**** TEXT SECTION

Veit bows to Rahel's insistence in his very next letter: "Ueber das Walzen bleibt mir wenig zu sagen übrig; Sie setzen meinen Gründen Erfahrungen, und meinen Vermuthungen Gründe entgegen."40 He is willing to grant that Rahel is an exceptional woman, yet he doesn't entirely renounce his earlier reasoning, considering that the argument still applies where others are concerned:

Walzen, wo "wild der Wahnsinn hin und her zu taumeln" scheint, und "sich doch im schönsten Takt gemessen dreht" . . . die heftigste Gattung des Tanzes ausmacht, und darum allein für gefährlich ausgeschrieen wird, weil die gewaltige Bewegung einen Sturm im ganzen Körper erregt, und alle Sinne und alle Leidenschaften durch die wohlthuende Erschütterung des Blutes in ein lebhaftes Spiel setzt.41

In January 1794, Rahel seems to have had a capitulation of sorts regarding the infamous debate about Werther-walzer. Her next letter to Veit is written with something of the breathless spirit of syncope as she describes her own experience of jouissance she calls Walzliebelust:

Horchen Sie also, heute ist—unsre letzte, rathen Sie.—Wissen Sie noch nichts?—nun seh' mal—er weiß es schon—wahrhaftig nicht?—na Tanzstunde, Tanzstunde, Tanzstunde—und nun kriegen Sie wieder was gewalzt. Respiriren Sie? Sie haben Recht. Werther hat Recht. Mlle. Levin hat Rech . . . Der Geheimerath läßt einen tüchtig verliebten Menschen, in dem er selbst die große Walzliebelust fühlt, den Einfall haben, daß er diese Lust wohl keinem Andern gönnen möchte; dieser Einfall ist nicht die schlichte Eifersucht, ist richtig und natürlich.42

Sputtering, teasing, gushing forth, Rahel relinquished herself to Veit's argument like a happily seduced partner. She laughingly consents to the "correctness" of the joyous force that looms in the vertigo of the waltz. She repeats, like a mantra, "the dance hour, the dance hour, the dance hour," as if to invoke with her words the repetitive hypnotic triple meter of [End Page 214] the waltz, its syncopated revolutions, its passionately overwhelming jouissance of revolutionary transformation, of vertigo. She has come to understand what people see in waltzing, particularly for those who, like Werther, are barred access to what they love and desire in life because of social "obligation and order." Rahel identified with the man in a hypothetically constrained social position, "dem der Weg mit Pflicht und Ordnung verlegt," and who, like Werther, was stimulated by Walzliebelust "wenn er sich im Walzen mit der Geliebten dreht, sie fest hält, und in der That sie noch am besten sieht."43

As a female German Jew, Rahel understood the frustrating limitations of social obligation and order. Her own intellectual dreams and aspirations were tied to her understanding of a revolutionary ethics of what she called "sociability." Sociability, according to Rahel was the essence of ethical action, law, and thought: it was a performance, a social choreography of everyday life based on equality, intellectual debate, and the open circulation of ideas and people regardless of class, ethnicity, or profession. Rahel eventually came to believe that the waltz embodied these ideals, although this was not her immediate response to the dance when she was learning it. Rahel performed her own ethics of sociability through the establishment of a salon where she invited all manner of people to participate in her literary and philosophical discussions, hosting princes and famous authors, her own Jewish siblings and friends, as well as actresses and others who were not of noble birth but whose personality and intelligence interested her. She spoke to and debated with everybody equally. Rahel's "sociability" was her counter-proposal against the patriarchal limitations of revolutionary fraternité: her ideal favored reconceptualizing the ideology of "liberty, equality, fraternity," that would be capable of incorporating women's intellectual participation in social leadership.

********

### LIST OF TASKS
1. In the passage on Rahel and the waltz, what does the text name as the bases of the social choreography of everyday life that Rahel called "sociability"? List them all.
2. According to the passage on Rahel and the waltz, in what month and year did Rahel appear to reach a capitulation of sorts in the Werther-walzer debate?

**** STORED DATA

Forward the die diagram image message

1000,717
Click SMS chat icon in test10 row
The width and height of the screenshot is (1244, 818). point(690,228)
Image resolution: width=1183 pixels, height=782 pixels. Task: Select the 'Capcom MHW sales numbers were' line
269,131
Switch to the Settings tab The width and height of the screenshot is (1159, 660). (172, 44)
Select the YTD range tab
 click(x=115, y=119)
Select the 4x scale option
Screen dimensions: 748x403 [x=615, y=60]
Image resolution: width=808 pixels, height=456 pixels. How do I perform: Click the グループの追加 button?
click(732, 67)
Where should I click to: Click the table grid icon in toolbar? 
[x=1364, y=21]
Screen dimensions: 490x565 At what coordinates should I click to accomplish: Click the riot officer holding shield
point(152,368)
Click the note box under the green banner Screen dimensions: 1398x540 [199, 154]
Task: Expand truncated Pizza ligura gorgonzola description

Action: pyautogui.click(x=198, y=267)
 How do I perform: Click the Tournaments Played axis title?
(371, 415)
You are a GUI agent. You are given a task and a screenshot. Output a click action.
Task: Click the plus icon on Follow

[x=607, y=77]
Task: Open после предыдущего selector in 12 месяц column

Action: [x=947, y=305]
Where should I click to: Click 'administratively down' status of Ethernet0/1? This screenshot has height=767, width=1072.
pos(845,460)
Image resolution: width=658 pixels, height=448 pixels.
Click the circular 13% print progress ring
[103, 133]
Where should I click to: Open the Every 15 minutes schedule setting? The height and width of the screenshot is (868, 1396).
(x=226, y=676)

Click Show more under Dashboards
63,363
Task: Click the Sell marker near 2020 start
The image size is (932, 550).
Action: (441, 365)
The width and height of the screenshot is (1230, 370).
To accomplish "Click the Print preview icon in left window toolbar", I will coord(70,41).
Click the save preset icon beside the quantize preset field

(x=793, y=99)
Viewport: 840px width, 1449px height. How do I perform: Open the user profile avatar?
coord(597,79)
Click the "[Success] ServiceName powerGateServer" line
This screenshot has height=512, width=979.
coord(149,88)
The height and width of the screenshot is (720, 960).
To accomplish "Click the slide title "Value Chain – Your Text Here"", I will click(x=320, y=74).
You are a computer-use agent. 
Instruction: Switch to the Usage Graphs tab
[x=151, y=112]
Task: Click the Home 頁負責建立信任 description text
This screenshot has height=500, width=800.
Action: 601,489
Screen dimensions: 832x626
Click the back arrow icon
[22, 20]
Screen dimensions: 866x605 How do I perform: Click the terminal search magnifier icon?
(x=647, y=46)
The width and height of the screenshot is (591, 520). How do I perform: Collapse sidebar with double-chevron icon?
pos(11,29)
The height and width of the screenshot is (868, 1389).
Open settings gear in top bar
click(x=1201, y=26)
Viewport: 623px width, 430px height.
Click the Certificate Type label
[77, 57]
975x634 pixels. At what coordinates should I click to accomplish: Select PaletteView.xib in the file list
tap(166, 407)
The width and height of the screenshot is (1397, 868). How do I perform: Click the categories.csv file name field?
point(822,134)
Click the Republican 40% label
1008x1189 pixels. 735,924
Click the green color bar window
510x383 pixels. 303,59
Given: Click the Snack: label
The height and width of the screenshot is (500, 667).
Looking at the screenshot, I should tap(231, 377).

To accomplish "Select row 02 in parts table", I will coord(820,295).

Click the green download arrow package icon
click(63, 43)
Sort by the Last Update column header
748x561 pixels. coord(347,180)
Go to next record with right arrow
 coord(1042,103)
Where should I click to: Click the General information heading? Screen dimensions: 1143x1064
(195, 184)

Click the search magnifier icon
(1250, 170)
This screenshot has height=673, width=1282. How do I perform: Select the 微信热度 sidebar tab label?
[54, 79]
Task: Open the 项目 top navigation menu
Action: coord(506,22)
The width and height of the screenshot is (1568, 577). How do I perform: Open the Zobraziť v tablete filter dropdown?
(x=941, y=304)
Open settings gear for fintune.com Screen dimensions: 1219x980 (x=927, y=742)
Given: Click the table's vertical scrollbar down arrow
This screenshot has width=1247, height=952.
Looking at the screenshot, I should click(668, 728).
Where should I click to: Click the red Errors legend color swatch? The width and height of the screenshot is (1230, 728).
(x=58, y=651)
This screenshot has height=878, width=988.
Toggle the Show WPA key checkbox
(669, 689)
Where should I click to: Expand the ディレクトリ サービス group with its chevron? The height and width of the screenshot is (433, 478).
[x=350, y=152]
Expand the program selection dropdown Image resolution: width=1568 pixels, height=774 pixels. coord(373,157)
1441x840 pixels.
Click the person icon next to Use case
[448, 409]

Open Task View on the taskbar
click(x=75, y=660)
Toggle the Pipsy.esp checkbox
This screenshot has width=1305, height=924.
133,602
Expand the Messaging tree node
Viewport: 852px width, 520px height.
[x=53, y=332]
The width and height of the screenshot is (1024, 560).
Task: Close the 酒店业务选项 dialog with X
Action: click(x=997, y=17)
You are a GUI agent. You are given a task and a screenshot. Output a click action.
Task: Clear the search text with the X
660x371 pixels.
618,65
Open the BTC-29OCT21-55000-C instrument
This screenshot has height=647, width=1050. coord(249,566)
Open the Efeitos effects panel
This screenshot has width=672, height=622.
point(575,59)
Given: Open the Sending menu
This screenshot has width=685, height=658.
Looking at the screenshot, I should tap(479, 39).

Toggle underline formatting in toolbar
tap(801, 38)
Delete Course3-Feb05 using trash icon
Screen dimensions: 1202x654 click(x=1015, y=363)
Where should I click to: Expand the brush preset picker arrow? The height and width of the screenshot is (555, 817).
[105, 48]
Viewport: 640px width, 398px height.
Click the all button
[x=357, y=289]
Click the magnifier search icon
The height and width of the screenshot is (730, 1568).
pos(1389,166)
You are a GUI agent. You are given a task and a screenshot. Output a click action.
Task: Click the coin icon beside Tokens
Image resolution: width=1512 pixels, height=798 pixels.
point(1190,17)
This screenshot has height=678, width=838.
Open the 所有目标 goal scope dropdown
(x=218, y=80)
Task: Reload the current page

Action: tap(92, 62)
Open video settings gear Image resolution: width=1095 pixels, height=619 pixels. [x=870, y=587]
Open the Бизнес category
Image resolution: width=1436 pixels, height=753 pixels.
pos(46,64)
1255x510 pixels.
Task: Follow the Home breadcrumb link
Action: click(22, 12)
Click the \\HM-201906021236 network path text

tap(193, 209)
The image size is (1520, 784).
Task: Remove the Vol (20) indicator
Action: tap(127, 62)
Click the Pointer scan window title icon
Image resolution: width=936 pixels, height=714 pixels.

********

### RESPONSES BY ITEM NUMBER
1.
- Equality
- Intellectual debate
- The open circulation of ideas and people, regardless of class, ethnicity, or profession

2. January 1794.